Supplied text:
With such stratospheric gains in a short period, though, has CrowdStrike’s share price come too far, too quickly, or is there more upside to come?
Why should investors care about CrowdStrike’s share price?
Pandemic fuels a fast-growing sector
The demand for protection in a cloud-based environment is growing rapidly, with millions of employees logging on to corporate networks from home as a result of the coronavirus pandemic. This shift has increased the need for more dynamic security measures.
CrowdStrike claims it has an advantage over some of its peers because, with all its data in one place, it is able to analyse the data in real-time, learning and reusing it from a single central location. In its Q2 update on 2 September, co-founder and CEO George Kurtz said that businesses adapting to Covid-19 restrictions have been “a tailwind” for CrowdStrike’s share price and wider business.
CrowdStrike seals move for Preempt Security
Last week CrowdStrike confirmed it had reached a deal to acquire Preempt Security for circa $96m. It aims to add Preempt’s zero-trust security and conditional access technology to its Falcon platform, to help in real-time access control and threat prevention. Kurtz believes the acquisition is a key element in its growth strategy and will enhance its potential capabilities:
“Hybrid work environments will become the norm for many organisations which means that Zero Trust security with an identity-centric approach and detecting threats in real-time are critical for business continuity. With the addition of Preempt Security’s capabilities, the CrowdStrike Falcon platform will provide enhanced protection against identity-based attacks and insider threats,” Kurtz said.

Data supplied:
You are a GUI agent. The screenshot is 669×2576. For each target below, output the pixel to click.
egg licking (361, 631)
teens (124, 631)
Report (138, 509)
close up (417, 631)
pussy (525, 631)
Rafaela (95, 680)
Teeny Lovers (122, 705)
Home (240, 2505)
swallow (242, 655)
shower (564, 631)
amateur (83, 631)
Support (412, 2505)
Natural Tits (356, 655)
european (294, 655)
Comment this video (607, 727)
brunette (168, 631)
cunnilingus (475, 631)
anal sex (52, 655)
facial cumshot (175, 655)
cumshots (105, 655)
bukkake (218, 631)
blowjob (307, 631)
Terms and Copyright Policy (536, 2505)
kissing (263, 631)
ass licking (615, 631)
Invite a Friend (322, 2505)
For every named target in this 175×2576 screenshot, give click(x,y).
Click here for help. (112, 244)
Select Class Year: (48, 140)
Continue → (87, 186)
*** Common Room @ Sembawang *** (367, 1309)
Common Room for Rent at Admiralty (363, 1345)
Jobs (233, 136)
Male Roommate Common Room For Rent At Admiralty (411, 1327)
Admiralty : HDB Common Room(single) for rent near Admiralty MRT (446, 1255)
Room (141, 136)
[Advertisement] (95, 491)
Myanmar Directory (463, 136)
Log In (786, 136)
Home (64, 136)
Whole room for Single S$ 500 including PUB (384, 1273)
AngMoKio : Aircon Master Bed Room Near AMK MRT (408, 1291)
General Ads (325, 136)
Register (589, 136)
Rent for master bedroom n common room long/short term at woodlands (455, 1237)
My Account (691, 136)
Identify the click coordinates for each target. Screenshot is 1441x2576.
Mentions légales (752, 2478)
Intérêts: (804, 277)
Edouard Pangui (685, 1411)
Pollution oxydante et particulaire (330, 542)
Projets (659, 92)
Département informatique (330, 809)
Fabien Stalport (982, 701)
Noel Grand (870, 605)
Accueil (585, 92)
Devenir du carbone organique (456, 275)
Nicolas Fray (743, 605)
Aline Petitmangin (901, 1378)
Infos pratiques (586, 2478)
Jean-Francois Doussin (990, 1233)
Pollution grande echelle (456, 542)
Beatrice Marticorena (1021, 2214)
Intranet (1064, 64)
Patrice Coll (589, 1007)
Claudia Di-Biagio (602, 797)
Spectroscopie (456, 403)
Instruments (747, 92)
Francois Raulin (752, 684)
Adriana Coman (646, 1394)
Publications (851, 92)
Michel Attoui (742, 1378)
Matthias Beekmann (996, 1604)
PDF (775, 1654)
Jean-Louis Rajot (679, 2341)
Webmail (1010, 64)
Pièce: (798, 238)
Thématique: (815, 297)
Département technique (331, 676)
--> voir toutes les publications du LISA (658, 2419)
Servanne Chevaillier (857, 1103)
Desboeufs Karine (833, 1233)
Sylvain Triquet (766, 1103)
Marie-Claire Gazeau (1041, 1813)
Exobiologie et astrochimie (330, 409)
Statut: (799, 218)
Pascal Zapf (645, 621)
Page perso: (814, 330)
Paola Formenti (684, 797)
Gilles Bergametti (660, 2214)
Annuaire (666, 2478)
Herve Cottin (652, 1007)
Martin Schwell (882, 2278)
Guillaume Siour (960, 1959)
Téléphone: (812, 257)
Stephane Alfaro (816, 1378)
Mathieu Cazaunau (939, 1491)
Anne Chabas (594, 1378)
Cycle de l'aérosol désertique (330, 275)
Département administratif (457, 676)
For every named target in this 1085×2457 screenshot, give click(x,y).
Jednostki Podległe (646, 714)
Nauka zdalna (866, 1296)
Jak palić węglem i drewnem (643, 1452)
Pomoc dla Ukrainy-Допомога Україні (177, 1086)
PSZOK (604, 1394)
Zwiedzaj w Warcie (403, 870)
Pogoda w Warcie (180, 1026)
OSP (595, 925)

What you need to do:
1) Please repeat the passage of the CrowdStrike text from "Why should investors" up to and including "and wider business.".
2) According to the CrowdStrike text, what price did CrowdStrike agree to pay to acquire Preempt Security?

Results in order:
1)
Why should investors care about CrowdStrike’s share price?
Pandemic fuels a fast-growing sector
The demand for protection in a cloud-based environment is growing rapidly, with millions of employees logging on to corporate networks from home as a result of the coronavirus pandemic. This shift has increased the need for more dynamic security measures.
CrowdStrike claims it has an advantage over some of its peers because, with all its data in one place, it is able to analyse the data in real-time, learning and reusing it from a single central location. In its Q2 update on 2 September, co-founder and CEO George Kurtz said that businesses adapting to Covid-19 restrictions have been “a tailwind” for CrowdStrike’s share price and wider business.

2) Circa $96m.